Antonio López le pidió visitarle para tomar medidas de su cabeza para realizar un trío de esculturas Delibes-Tàpies-Ferlosio que nunca se llevó a cabo
En un texto que se publicó póstumamente, con motivo de la exposición de Antonio López en el Museo Thyssen en 2011, podemos conocer, con el desenfado que caracteriza su escritura, el interés que sentía por la pintura del manchego: “Deslumbrado por la magia del pincel de Antonio López, fui de los primeros en acercarme a su obra. ¿Para qué? ¿Y quién lo sabe? Yo buscaba algo, una muestra, una aproximación a su genio. Después aspiré a un recuerdo. En mi expectativa ávida, llegué a proponerle: ‘Lo que tú quieras, Antonio. Una interrogación, mis iniciales firmadas por ti. Algo’”. Así que podemos comprender su emoción cuando años después, el artista le pidió visitarle para tomar medidas de su cabeza, con el propósito de realizar un trío de esculturas: “Delibes - Tàpies - Ferlosio. Un canto a la amistad”. Un proyecto ciertamente deslumbrante, pero que finalmente nunca se llevó a cabo.

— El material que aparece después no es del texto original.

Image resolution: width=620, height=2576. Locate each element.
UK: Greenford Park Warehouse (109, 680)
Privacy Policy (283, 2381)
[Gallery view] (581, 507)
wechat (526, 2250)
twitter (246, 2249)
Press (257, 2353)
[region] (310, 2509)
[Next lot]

El aspecto más público y mejor conocido de la relación de Delibes con las artes visuales es sin duda la serie de libros que publicó en colaboración con grandes fotógrafos. El primero fue La caza de la perdiz roja (1962), con fotografías de Oriol Maspons, en la extraordinaria colección de Lumen titulada Palabra e Imagen. Aunque según se lee en su correspondencia con Esther Tusquets, la editora, Delibes temía que el libro no fuera entendido por los cazadores, la realidad es que fue un éxito comercial. Eso impulsó que dos años después Ediciones Destino, su editorial habitual, le propusiera colaborar con el fotógrafo Francisco Ontañón, para ilustrar profusamente El libro de la caza menor, que dio lugar a una preciosa edición. Ese mismo año y otra vez con Lumen apareció el que es quizás el libro más conocido de los tres, Viejas historias de Castilla la Vieja, acompañado de fotografías de Ramón Masats. Por cierto, este texto surgió originalmente al revés que todos estos proyectos, como un encargo a Delibes para que ilustrara una colección de grabados de Jaume Pla, que se publicó con el título de Castilla en una tirada para bibliófilos de sólo 150 ejemplares (y aún ha tenido una tercera reencarnación en 2017, con fotografías de José Manuel Navia). Podemos recordar también Castilla, lo castellano y los castellanos (1979), con fotografías de Alberto Viñals y una nueva edición de La caza de la perdiz roja (1988), con imágenes de Francesc Català-Roca.
Sirva este recorrido para esbozar el universo visual de quien nunca necesitó las imágenes para que sus lectores las representáramos en la imaginación. La verdad es que nunca tuvo por qué tener “celos de un cuadro”.